Alexander Crnokrak: Seizing opportunity
Victory in the UTR Pro Tennis Series final in Brisbane was both a reward for Alexander Crnokrak’s unwavering work ethic and a confidence-boosting indicator of a bright career ahead.
While much has been made of the lost opportunities for professional players during the suspension of international tennis events, many have also recognised a priceless opportunity for development.
Alexander Crnokrak is among that group, the 20-year-old emerging from some dedicated months on the practice court to claim victory in the third UTR Pro Tennis Series event in Brisbane on Sunday.
“It was a pretty good tournament. I played pretty well the whole week,” said Crnokrak, adding he was most pleased with his steady improvements over the last month.
“I just had more matches and I was just a bit more confident with my groundstrokes and the way I served. I was working on some new things during the break and was just testing them out … I’m happy it worked out well this week.”
And Alexander Crnokrak takes out the men's title in Brisbane, defeating Maverick Banes 6-2 6-1 in the final 💪 #UTRProTennisSeries
— TennisAustralia (@TennisAustralia) July 26, 2020
In the last two events of the domestic series, Crnokrak surrendered just one match – doing so against Adam Walton two weeks ago. There was just a single set dropped at the most recent UTR Pro Tennis Series event in Brisbane, when Dane Sweeny pushed the determined young competitor to a match tiebreak.
The most rewarding scalp was unquestionably Jason Kubler, who had been flawless so far in the UTR Pro Tennis Series until Crnokrak’s 7-5 6-3 victory.
“It was definitely one of the highlights during the week. It was good playing him. I knew it was going to be tough because he’s a very strong player and he hasn’t lost a match so far,” said Crnokrak, who at world No.656 is ranked over 400 places below the more vastly experienced Kubler.
The confidence-boosting progress is a reward for the intense focus that Crnokrak maintained amid the turmoil created by the COVID-19 crisis.
“I’ve just been training pretty much every day.

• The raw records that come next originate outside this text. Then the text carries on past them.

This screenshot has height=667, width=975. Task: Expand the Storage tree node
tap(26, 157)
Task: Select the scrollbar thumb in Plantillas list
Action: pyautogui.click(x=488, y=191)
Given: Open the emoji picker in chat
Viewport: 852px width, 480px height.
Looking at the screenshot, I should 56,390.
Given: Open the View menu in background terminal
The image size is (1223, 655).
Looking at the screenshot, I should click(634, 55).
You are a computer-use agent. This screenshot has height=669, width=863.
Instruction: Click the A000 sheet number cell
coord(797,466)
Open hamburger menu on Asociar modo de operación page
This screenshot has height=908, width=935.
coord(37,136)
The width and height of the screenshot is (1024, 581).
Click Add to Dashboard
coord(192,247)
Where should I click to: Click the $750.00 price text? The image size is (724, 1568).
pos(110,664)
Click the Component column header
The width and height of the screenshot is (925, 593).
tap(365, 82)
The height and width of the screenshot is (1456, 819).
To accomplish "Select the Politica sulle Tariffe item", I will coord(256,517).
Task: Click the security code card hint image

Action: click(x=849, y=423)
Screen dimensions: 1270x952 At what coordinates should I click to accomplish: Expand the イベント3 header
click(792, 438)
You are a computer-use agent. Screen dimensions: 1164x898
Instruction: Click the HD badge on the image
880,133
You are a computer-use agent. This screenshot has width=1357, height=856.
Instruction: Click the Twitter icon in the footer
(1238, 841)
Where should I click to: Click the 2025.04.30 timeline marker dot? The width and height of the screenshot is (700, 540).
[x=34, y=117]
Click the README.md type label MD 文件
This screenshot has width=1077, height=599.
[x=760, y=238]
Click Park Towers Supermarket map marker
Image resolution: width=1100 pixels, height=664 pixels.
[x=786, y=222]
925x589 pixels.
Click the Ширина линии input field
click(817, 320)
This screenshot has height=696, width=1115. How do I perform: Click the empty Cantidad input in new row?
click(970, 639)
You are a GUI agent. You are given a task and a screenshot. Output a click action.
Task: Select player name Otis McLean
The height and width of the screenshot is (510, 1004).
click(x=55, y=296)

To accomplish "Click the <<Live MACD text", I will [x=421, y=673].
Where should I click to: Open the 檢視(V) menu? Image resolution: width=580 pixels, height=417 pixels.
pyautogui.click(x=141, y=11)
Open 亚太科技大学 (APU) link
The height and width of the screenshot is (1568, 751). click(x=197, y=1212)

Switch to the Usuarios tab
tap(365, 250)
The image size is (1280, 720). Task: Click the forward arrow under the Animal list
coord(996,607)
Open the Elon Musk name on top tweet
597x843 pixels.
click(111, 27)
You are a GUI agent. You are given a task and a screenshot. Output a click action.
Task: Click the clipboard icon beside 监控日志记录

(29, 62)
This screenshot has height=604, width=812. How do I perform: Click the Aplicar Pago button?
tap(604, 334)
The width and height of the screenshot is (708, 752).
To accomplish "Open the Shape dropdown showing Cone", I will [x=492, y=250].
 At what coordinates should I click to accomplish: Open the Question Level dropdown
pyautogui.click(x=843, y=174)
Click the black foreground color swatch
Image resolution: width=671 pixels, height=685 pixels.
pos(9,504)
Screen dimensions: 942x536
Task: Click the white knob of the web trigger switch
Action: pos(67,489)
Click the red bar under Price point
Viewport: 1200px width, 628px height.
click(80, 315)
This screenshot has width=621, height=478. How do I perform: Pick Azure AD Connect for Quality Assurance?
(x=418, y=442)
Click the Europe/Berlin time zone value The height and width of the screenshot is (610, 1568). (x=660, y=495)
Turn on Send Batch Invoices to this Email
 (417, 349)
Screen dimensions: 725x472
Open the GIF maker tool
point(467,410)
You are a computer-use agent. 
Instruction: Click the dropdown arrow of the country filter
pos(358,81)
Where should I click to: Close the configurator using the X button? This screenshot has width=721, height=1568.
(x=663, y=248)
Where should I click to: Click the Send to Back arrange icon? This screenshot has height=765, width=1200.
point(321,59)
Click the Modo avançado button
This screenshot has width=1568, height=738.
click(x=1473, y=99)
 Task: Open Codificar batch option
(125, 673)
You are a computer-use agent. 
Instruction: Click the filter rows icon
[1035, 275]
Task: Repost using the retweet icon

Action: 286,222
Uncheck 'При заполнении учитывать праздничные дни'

There’s always something new I’m working on but then I’m not sure how it will work in matches, so these tournaments were perfect for me to actually test it,” he related.
“I’m glad we got the opportunity, that Tennis Australia and UTR made these tournaments possible for us.”
While many players used the tour shutdown as a chance to relax or enjoy new past-times, the young Queenslander instead targeted opportunities for improvement – whether that be at informal hitting sessions near his Gold Coast home, or training with coaches including Mark Draper and Wayne Arthurs at the National Academy in Brisbane.
There was also a chance for Crnokrak to learn from the professional players who’d returned home due to the tour shutdown, including Kubler and Maverick Banes.
“I think that’s helped me a lot, because the way they bring intensity to every training session I can learn from them. It really helped me to get better,” the younger Queenslander explained.
Crnokrak could soon be among that group if recent progress is a guide. A winner of the Australian 18/U Championships in December 2017, the 20-year-old has more recently been making gains at ITF level, achieving a peak world ranking of No.648 in February.
An initial 2020 goal to crack the ATP’s top 350 this season is inevitably on hold, but a longer-term objective to reach the world’s top 100 appears well within reach for the committed competitor.
A long-time fan of Novak Djokovic, Crnokrak takes inspiration from his idol while recognising his individual strengths as a player.
“He obviously does a lot of things well, he’s number one in the world. He sets a good example of how to be professional and what the very top of levels like so definitely I’ve learned some things (from him) but then my game’s also a little bit different,” he said.
Gaining a reputation for the power he can deliver from his 191 cm frame, Crnokrak explained how his game is constructed around a big serve.
“I know if I’m serving well, I can push some of these better guys to be closer into the match with them and then I can relax more on my groundstrokes,” he said.
Confidence is the other critical factor – and it received a considerable boost after Brisbane success this month.
“It was huge,” said the understated but delighted winner. “I’ve been playing well practice but to be able to do it in matches was really good.”